In industrial practice, the copper is deposited from an acidic solution at a pH of about 2.0 to 2.2 and a temperature of 40°C. Once the copper is removed, the remaining nickel-rich solution is made alkaline (typically to a pH above 10.5) by adding ammonia, and a second electrolysis step plates out the nickel. This two-stage approach achieves current efficiencies around 95%, meaning almost all the electrical energy goes toward depositing metal rather than being wasted on side reactions. Running the nickel step in alkaline conditions is key: it suppresses hydrogen gas formation at the cathode, which would otherwise waste energy and reduce purity.
The Mond Carbonyl Process
The Mond process, discovered by Ludwig Mond in 1890, is uniquely selective for nickel. It works by passing carbon monoxide gas over a mixture of metals at 50 to 60°C. At this temperature, nickel reacts with carbon monoxide to form nickel carbonyl, a volatile gas. Copper does not form a stable carbonyl under these conditions, so it stays behind as a solid.
The nickel carbonyl gas is then piped to a separate chamber and heated to 200 to 280°C, where it decomposes back into pure solid nickel and carbon monoxide. The carbon monoxide is recycled. This produces extremely high-purity nickel in a single pass, and the copper-rich residue left behind can be processed separately.
There is a serious safety consideration with this method. Nickel carbonyl is extraordinarily toxic and a recognized occupational carcinogen. The workplace exposure limit set by both NIOSH and OSHA is just 0.001 parts per million, and concentrations above 2 ppm are classified as immediately dangerous to life and health. Exposure to just 3 ppm for 30 minutes can be lethal. Industrial facilities using this process require rigorous gas containment, continuous air monitoring, and specialized respiratory protection.
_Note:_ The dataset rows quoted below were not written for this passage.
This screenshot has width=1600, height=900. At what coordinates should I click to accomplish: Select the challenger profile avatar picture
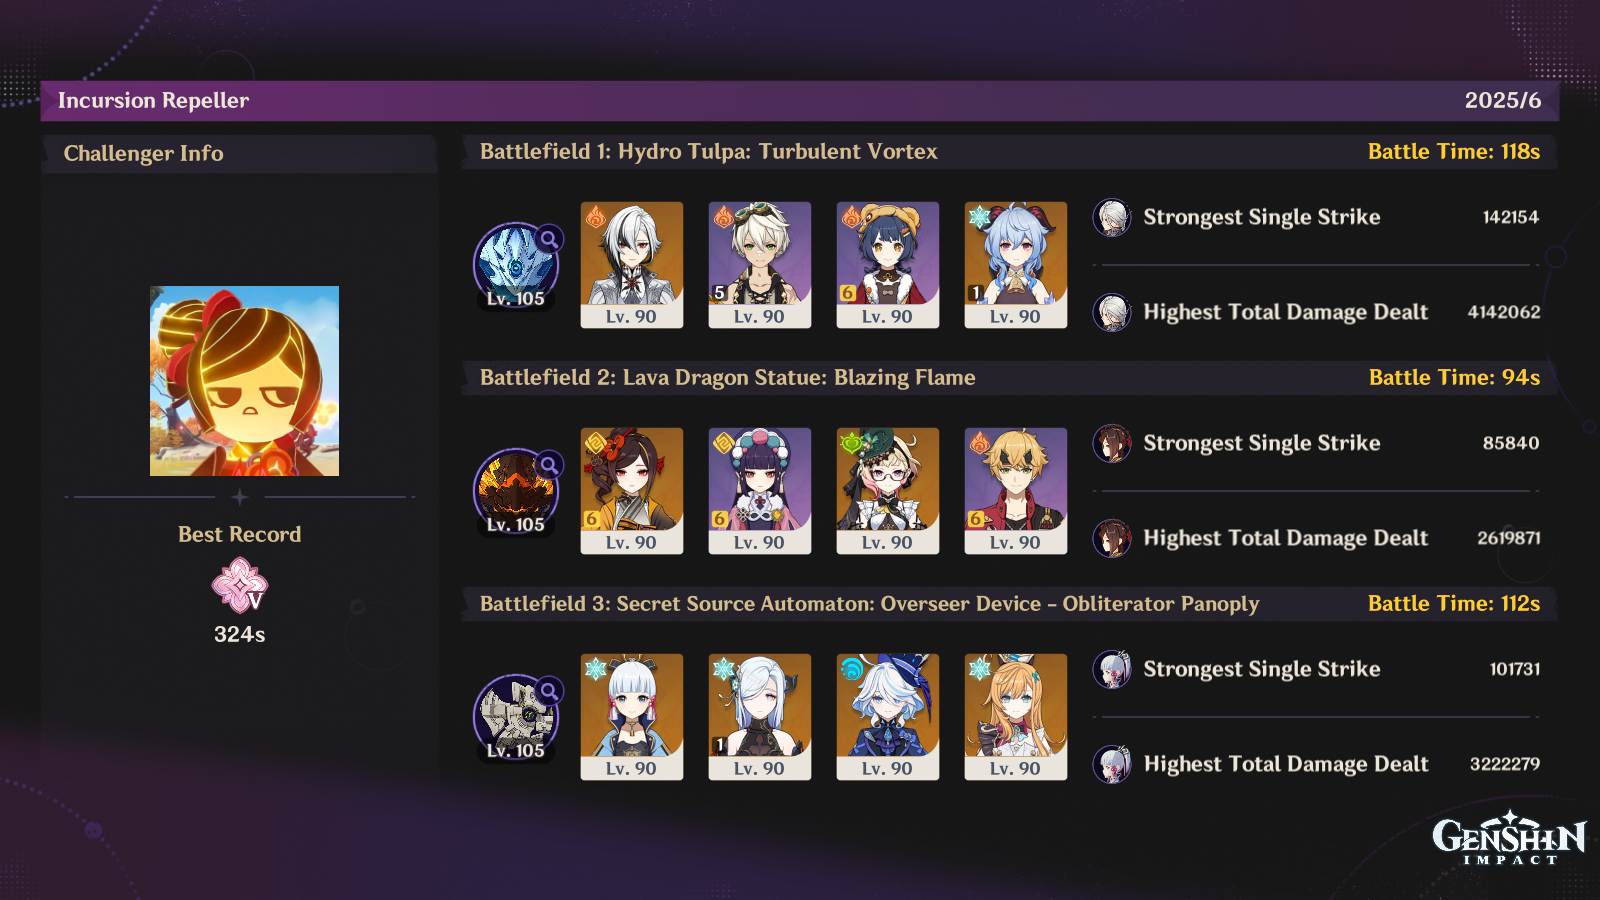point(244,381)
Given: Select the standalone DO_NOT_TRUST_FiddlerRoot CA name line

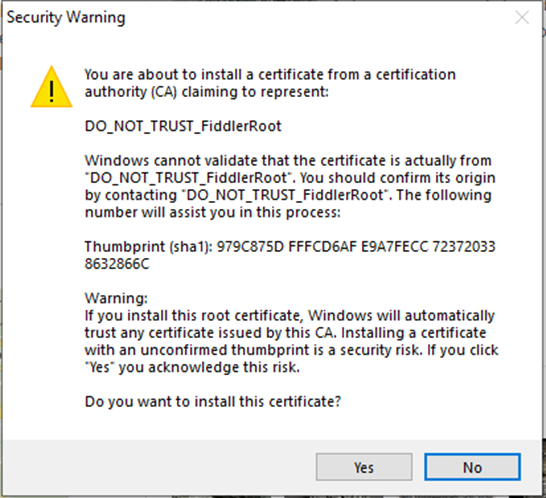Looking at the screenshot, I should click(183, 126).
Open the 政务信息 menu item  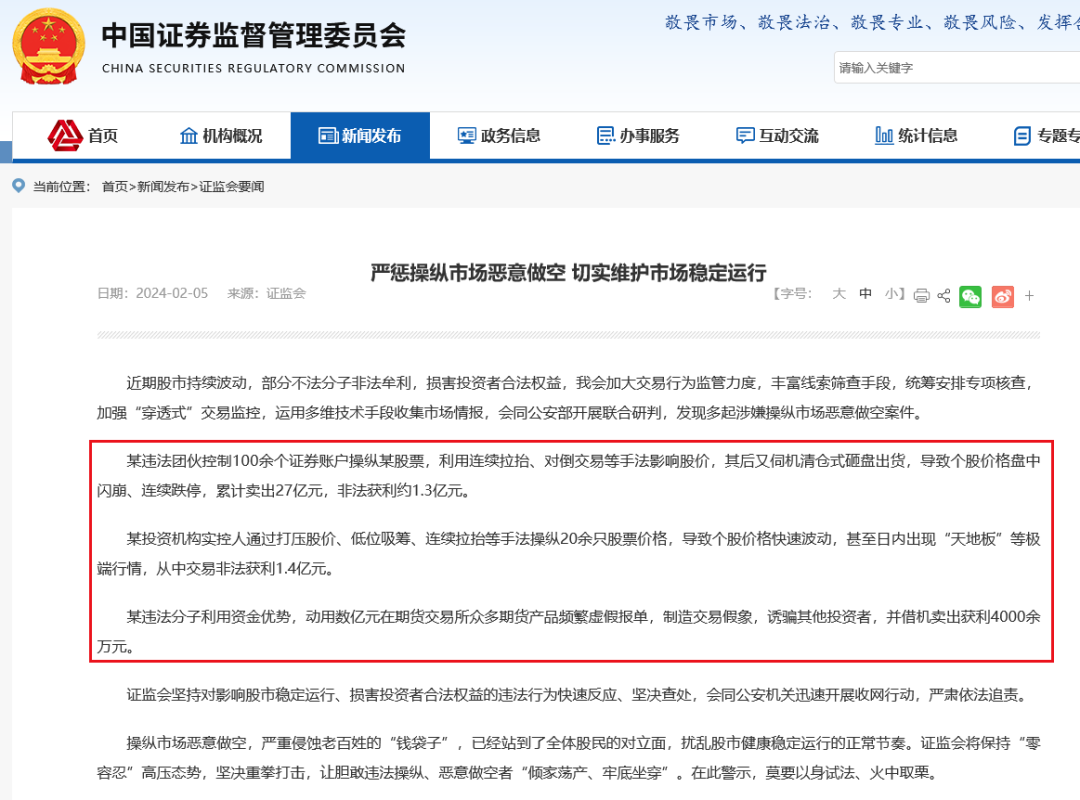499,135
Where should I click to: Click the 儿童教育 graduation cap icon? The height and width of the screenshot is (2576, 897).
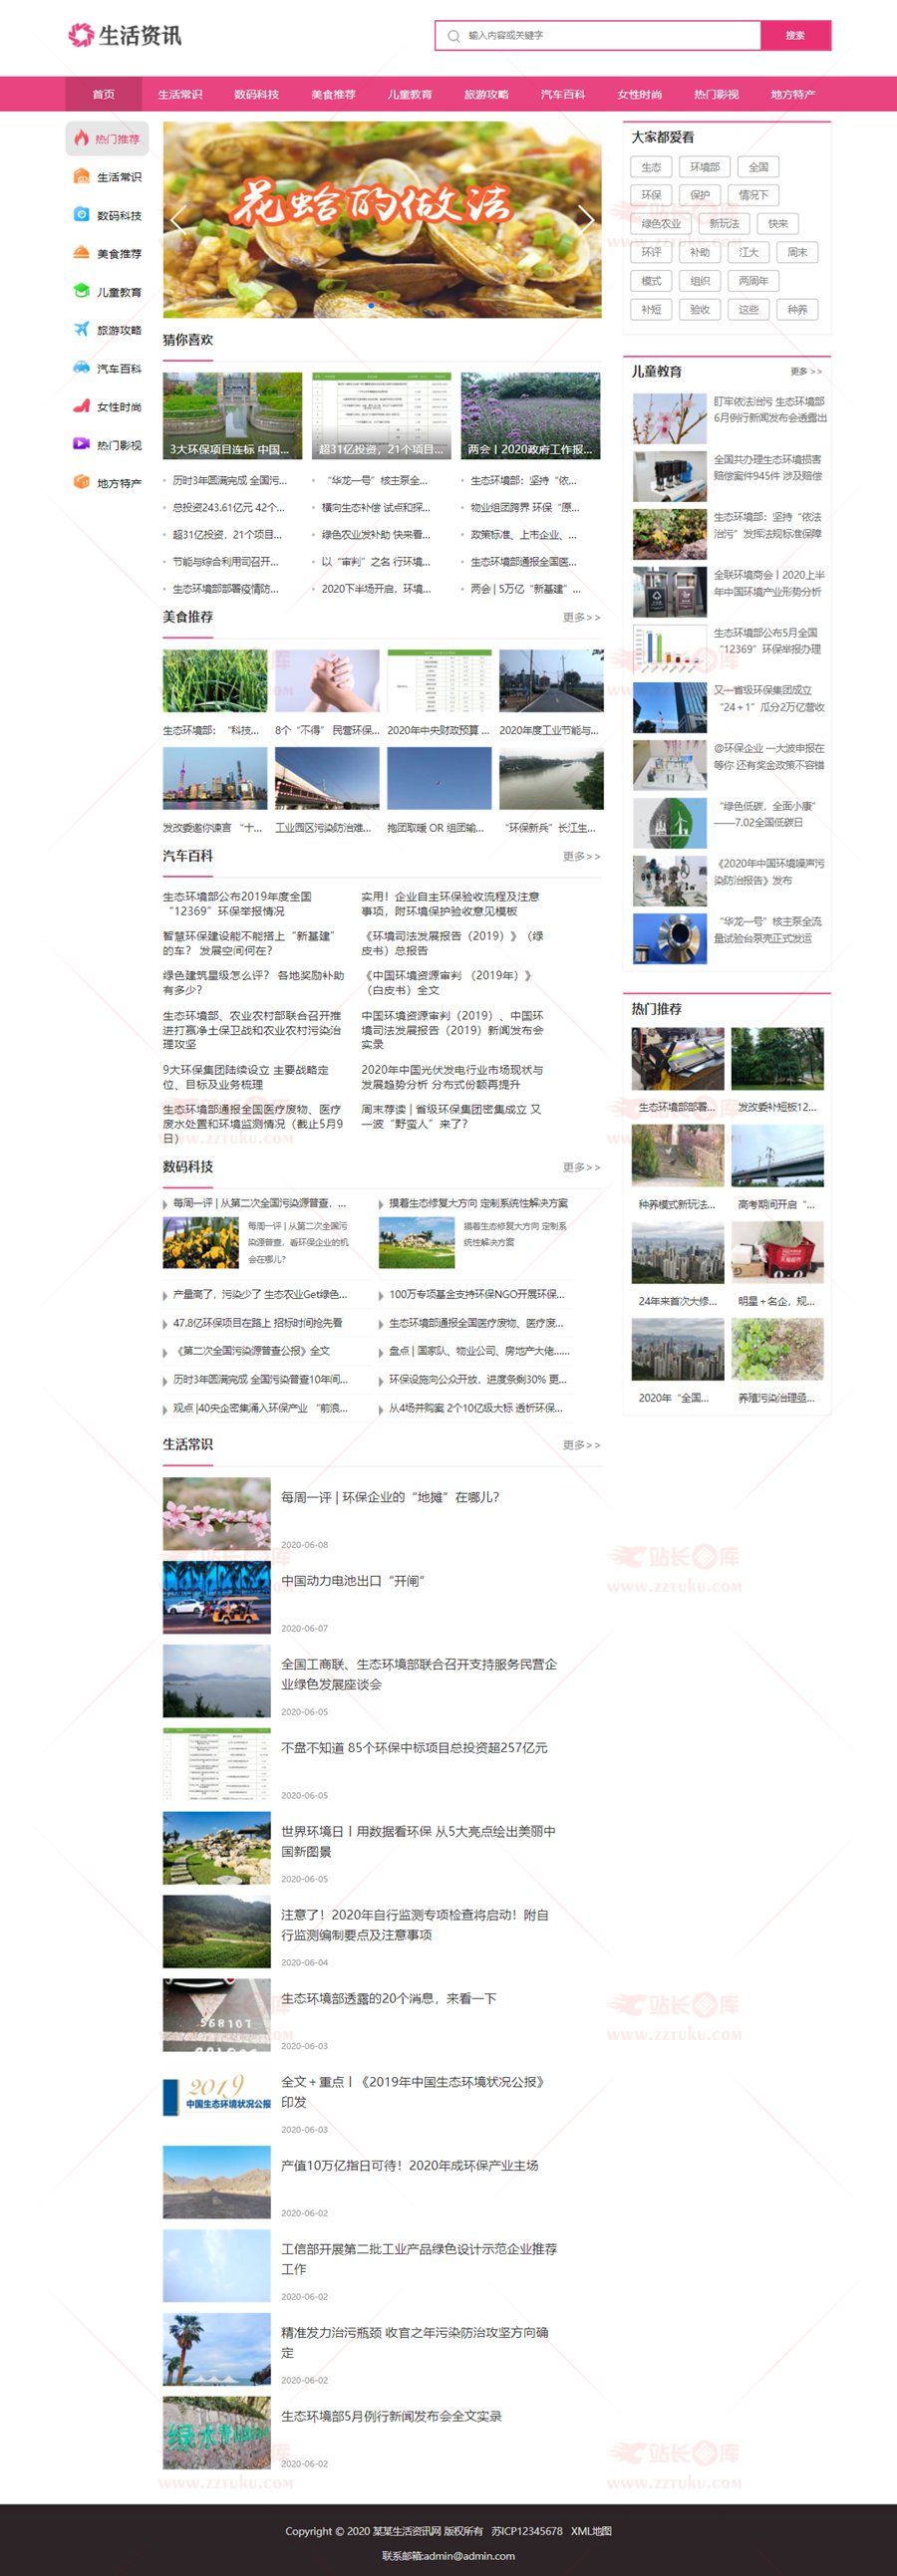tap(81, 291)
Separating Nickel From Copper in Scrap and Alloys
Recyclers face a different version of this problem when processing scrap alloys like Monel (about 67% nickel, 30% copper) or cupronickel (used in coins and marine hardware), as well as metal-coated plastics from electronics. The metals in these materials are already alloyed at the atomic level, so physical methods like flotation won’t work. Instead, the alloy is dissolved in acid or ammonia-based solutions, and the metals are separated from the liquid.
The main separation techniques for recycled material include chemical precipitation, ion exchange resins, adsorption with activated carbon, and solvent extraction. One effective approach for electronics waste uses a pair of chemical extractants (LIX 84-I mixed with TBP) in an ammonia leach solution. The two extractants interact with each other in a way that suppresses nickel extraction while allowing copper to be pulled out selectively. In testing with real waste solutions containing about 8 grams per liter of copper and 2.5 grams per liter of nickel, this method achieved complete copper extraction with zero nickel contamination across four counter-current stages. The copper was then stripped from the organic phase using sulfuric acid, producing a concentrated copper solution of about 21 grams per liter. Alkaline leaching routes for this type of recycling also carry a lower carbon footprint than acid-based alternatives.